Grew into UK's largest full-service consumer law firm via organic growth and selective acquisitions. PI remains core practice. Demonstrates long-term viability of scaled legal platform.

Stowe Family Law (Livingbridge → Investcorp)

2017 → 2024
Rev: £9M → £37M  |  Staff: 44 → 400  |  90 offices

4x revenue growth in 7 years. Acquired by Investcorp (2024) from Livingbridge.

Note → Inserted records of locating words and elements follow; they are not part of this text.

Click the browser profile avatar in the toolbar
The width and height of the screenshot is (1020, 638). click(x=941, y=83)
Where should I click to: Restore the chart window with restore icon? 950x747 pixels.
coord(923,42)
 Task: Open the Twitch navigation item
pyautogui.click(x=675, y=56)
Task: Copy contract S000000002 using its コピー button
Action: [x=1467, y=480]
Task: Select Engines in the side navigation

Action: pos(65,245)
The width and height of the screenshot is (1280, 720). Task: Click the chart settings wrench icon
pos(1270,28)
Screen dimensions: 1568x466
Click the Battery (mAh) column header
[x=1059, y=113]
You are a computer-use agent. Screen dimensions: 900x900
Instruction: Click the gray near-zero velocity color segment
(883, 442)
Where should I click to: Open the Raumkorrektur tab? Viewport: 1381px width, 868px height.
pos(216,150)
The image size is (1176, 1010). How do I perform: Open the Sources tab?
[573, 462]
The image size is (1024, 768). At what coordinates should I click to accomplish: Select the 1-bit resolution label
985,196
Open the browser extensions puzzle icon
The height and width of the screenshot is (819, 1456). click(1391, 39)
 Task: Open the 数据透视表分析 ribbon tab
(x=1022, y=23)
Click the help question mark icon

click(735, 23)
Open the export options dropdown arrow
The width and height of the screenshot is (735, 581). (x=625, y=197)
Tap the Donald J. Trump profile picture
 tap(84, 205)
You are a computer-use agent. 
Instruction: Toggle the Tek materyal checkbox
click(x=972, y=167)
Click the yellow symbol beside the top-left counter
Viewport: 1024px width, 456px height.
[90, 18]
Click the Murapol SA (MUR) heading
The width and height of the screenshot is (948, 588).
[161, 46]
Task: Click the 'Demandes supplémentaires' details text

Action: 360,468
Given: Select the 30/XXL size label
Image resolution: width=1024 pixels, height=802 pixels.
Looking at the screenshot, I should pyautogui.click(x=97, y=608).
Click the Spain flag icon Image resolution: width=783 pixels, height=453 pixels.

Proves the roll-up model works in family law — the same playbook applied to a different commodity segment.

Source: S&P Capital IQ, PitchBook, Companies House filings, Legal Futures
The Team

The Right Team at the Right Time

JS

Jonathan Sassover

Managing Partner
  • Legal services strategy & deal origination
  • PE fund formation & investor relations
  • Board governance & portfolio oversight
  • Deep network across legal industry intermediaries
MD

Michael Davidov

Managing Partner
  • Operations & integration leadership
  • Technology deployment & shared services
  • Add-on sourcing & execution management
  • Hands-on builder of operational infrastructure
OP

Operating Partner

Active Search
  • Target: Former CEO/COO of a large law firm
  • 20+ years legal operations at scale
  • Integration playbook development
  • Regulatory & compliance architecture
Differentiated Edge
01

Cross-Disciplinary DNA

Rare combination of PE deal experience + legal industry knowledge + hands-on operational execution capability.

02

Healthcare MSO Playbook

Sponsor experience in healthcare is ideal background for this strategy; MSO framework, high end professional service, high regulation, low legacy tech adoption, and high-volume acquisition/integration.

03

Build & Invest for Scale

Focus on investing in infrastructure for an institutional quality asset from the beginning; key areas such as people, systems, technology, and compliance.

04

Operator Mindset

Hands-on builders, not absentee capital allocators — will be in the weeds on Day 1 of platform close through exit; sponsors have been CEOs of large scale multi-thousand employee businesses.

Deal Sourcing

Motivated Sellers in a Fragmented Market

Why Lawyers Are Selling Now
01

Aging Demographics

40% of equity partners are 58+ with no succession plan. Avg solo practitioner is 55. Only 23% of small firms have a written succession plan.

02

Technology Burden

68% of small firms lack modern practice mgmt tools. Cost to modernize a 10-atty firm: $150-250K upfront. Many owners would rather sell than invest.

03

Competitive Pressure

LegalZoom, Rocket Lawyer, and AI tools are eroding routine work. Small firm revenue per lawyer has been flat/declining for 5+ years.

04

Practice Management Fatigue

Lawyers want to practice law, not manage HR, IT, marketing, and compliance. The MSO pitch: “We handle the business; you practice law.”

05

Regulatory Tailwinds

ABS movement (AZ, UT, DC) signals the market is opening. Founders see inevitability and want to be early sellers at better multiples.

Our Sourcing Engine
01

Proprietary Sourcing

Partner with experienced buy-side advisory firm to contact thousands of in-scope qualified law firm owners to drive proprietary non-auction deals.

02

Intermediary Network

Relationships with 25+ legal-focused M&A advisors, practice brokers, and transition consultants.

03

Bar Association Channels

Speaking at state/local bar events on succession planning; positioning as the “preferred acquirer.”

04

CPA & Advisor Referrals

CPAs and wealth advisors who serve law firm owners are a high-conversion referral source.